* **Aim of the task**
Give the number of lines in the listing that contain "table", with no other words.

***** Supplied records

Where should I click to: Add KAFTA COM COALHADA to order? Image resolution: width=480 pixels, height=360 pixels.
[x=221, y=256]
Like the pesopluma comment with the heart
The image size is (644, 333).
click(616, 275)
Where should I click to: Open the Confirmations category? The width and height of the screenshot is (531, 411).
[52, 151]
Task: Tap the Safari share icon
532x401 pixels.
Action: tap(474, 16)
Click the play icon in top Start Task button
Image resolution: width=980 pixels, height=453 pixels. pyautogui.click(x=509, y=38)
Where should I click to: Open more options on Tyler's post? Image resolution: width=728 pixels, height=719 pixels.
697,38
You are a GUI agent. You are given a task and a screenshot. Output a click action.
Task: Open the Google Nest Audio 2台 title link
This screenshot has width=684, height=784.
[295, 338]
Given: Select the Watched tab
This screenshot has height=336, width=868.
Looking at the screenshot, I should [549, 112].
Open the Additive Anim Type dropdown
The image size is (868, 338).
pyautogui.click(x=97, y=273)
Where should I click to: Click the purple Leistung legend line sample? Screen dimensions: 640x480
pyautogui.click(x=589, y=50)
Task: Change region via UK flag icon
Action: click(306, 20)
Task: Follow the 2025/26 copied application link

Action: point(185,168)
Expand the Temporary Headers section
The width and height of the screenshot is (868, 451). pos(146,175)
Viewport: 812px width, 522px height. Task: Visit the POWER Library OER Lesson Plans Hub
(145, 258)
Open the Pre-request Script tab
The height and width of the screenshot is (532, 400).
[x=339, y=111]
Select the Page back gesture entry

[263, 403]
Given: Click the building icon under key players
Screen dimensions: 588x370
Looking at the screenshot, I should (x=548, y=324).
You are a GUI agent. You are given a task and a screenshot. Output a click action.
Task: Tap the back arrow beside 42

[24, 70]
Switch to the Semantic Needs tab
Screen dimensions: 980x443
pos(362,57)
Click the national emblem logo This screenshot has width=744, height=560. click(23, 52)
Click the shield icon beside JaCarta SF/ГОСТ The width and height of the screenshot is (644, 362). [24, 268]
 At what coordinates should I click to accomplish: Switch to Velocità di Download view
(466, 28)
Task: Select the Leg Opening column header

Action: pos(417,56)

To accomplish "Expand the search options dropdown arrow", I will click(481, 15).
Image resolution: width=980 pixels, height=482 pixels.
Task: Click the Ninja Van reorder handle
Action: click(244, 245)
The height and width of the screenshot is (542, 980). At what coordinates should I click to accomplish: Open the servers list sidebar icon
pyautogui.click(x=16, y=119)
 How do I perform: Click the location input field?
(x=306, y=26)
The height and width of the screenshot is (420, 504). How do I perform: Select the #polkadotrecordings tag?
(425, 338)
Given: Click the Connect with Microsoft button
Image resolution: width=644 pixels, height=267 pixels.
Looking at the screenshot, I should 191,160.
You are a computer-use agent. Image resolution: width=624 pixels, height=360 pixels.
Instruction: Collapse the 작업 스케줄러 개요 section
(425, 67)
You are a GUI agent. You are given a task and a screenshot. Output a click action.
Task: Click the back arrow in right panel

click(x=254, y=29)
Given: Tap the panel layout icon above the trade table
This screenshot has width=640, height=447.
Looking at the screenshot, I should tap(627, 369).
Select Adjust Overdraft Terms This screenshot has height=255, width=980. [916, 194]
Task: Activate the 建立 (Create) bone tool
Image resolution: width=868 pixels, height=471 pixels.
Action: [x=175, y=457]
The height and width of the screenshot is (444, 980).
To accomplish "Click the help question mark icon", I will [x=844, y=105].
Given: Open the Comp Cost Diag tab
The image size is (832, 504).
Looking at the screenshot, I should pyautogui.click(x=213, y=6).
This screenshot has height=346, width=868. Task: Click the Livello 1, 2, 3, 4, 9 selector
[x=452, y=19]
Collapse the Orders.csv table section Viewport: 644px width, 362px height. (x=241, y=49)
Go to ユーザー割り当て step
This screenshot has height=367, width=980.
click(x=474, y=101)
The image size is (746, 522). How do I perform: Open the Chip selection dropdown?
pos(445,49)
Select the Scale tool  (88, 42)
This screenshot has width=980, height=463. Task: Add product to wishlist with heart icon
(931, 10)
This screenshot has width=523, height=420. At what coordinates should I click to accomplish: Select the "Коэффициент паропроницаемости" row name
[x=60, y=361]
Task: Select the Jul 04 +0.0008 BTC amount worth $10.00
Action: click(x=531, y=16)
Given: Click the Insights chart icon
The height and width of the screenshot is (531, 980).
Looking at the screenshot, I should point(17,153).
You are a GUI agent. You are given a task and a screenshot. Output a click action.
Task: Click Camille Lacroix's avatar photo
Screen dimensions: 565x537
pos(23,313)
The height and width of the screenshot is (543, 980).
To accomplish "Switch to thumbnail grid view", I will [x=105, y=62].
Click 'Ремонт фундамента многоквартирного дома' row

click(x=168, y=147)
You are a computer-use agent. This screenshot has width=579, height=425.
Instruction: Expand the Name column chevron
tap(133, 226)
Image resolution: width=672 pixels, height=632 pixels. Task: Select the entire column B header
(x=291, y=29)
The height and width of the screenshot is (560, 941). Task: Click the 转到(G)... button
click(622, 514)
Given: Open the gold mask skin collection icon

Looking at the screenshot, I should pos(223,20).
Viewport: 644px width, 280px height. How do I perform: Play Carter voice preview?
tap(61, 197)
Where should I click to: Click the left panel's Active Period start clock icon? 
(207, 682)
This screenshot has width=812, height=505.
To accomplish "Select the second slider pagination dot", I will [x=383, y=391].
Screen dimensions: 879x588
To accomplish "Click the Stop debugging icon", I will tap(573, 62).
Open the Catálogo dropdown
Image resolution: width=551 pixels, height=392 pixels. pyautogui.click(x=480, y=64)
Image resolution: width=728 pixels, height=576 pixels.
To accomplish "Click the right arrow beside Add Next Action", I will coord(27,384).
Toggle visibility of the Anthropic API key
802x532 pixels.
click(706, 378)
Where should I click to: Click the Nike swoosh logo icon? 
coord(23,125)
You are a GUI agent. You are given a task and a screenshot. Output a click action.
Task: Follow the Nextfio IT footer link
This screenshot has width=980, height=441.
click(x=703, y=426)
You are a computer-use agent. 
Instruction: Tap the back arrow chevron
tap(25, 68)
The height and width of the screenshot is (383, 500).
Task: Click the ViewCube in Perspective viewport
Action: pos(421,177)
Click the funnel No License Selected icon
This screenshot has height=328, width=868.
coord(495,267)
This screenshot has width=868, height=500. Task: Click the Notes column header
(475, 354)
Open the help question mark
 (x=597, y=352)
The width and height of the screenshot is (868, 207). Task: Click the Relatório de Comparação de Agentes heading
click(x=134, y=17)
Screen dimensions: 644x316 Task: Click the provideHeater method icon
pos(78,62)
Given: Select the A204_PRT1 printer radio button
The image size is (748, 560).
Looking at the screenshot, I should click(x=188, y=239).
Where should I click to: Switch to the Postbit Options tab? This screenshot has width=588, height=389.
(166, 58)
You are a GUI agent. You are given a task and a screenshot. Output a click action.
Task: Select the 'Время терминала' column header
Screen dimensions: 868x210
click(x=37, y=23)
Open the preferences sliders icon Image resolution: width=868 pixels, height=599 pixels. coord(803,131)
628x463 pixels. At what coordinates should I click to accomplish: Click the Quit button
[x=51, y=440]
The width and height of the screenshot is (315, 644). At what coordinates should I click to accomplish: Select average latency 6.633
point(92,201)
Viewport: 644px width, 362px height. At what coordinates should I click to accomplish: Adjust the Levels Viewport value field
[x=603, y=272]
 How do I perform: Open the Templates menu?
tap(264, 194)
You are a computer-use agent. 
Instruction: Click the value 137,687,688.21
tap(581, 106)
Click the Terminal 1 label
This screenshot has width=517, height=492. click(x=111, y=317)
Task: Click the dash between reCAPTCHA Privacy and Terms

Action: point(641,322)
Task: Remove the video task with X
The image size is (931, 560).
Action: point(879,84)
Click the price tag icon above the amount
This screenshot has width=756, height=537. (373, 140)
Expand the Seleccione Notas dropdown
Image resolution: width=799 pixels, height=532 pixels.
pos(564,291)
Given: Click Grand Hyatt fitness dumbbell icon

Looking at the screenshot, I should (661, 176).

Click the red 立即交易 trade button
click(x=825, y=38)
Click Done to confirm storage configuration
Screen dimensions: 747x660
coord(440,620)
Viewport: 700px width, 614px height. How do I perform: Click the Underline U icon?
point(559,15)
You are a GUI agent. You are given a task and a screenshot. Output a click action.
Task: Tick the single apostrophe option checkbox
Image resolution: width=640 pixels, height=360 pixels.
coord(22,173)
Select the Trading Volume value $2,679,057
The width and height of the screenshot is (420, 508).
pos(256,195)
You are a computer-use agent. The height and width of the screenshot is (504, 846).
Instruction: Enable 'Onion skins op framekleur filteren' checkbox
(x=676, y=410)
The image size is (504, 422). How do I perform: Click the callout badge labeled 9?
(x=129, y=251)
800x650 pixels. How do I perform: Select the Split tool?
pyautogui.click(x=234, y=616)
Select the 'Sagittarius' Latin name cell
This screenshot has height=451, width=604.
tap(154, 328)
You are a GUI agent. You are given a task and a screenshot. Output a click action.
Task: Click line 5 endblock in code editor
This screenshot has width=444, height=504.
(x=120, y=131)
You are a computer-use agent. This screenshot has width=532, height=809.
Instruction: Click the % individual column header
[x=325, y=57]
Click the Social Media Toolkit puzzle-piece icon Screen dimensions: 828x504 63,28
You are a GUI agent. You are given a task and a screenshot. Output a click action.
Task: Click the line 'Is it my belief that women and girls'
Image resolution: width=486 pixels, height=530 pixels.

**********

* **Answer to the exercise**
2